‘Deschooling’

Ask people why they send their children to school, and the reason most Filipinos will give is so the students can get a good paying job someday.

But there are others who will wonder, especially about keeping their kids in high school. There are the poor, who know that continued schooling means not just expenses for school but also lost income: They feel that the kids should start supporting the family by working. The sentiment is even stronger among indigenous peoples, who will complain that the curricula have little relevance to their lives, to their culture.

Ironically, among rich countries there is a similar growing concern about relevance, especially of college, and it is coming from educators themselves. The concern is couched in a somewhat different language: Are our schools indeed preparing young people for adulthood, and for the world?

For much of human history, there were no formal institutions called schools, especially as we know of them today. The young picked up knowledge and skills necessary for survival through elders and through everyday life; the learning environments were the home and the village.

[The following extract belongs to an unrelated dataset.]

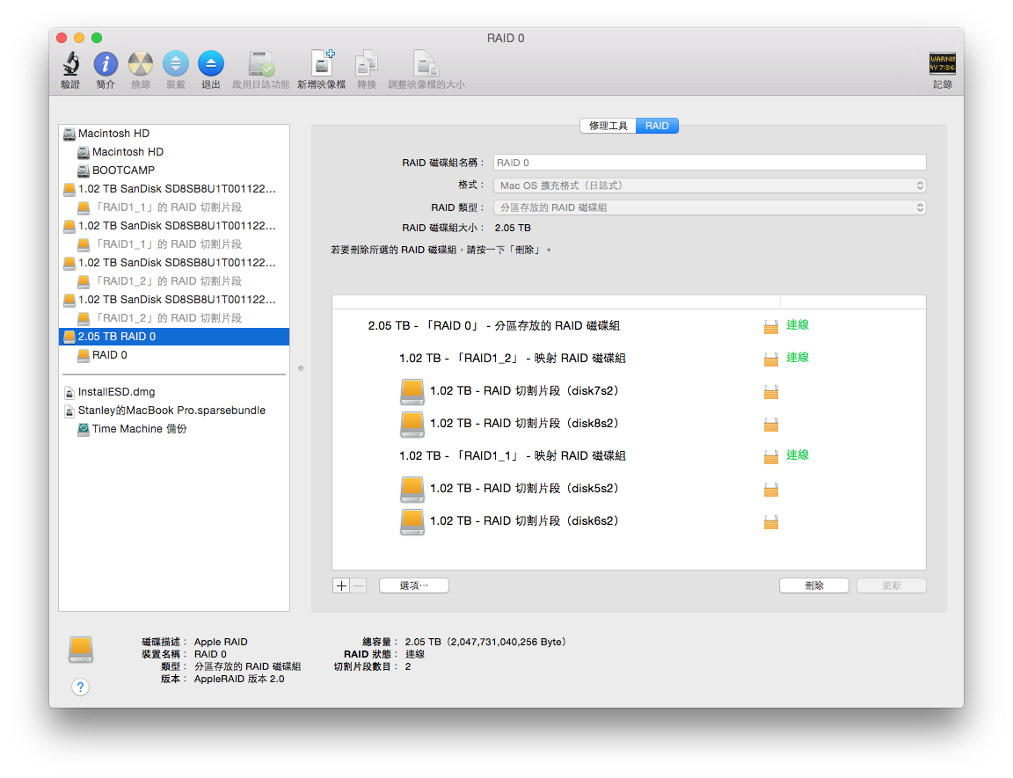Image resolution: width=1013 pixels, height=778 pixels.
Task: Click the 刪除 delete button
Action: tap(813, 585)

The young learned skills by watching and imitating elders.

Formal schooling has been around for several centuries and in different cultures, but the schools we have today are modelled after the West, developed in the context of the Industrial Revolution in the 18th and 19th centuries. Just as factories were needed to mass-produce consumer products, schools were necessary to mass-produce workers for those factories and as citizens of nation-states. Teachers were there to pass on knowledge and skills to students through classroom lectures and laboratory demonstrations.

Education did evolve through the last two or three centuries, with different philosophies that moved toward more interactive learning.  There have been challenges as well to the goals of education, the most revolutionary being that posed by Ivan Illich’s “Deschooling Society,” which was first published in 1971.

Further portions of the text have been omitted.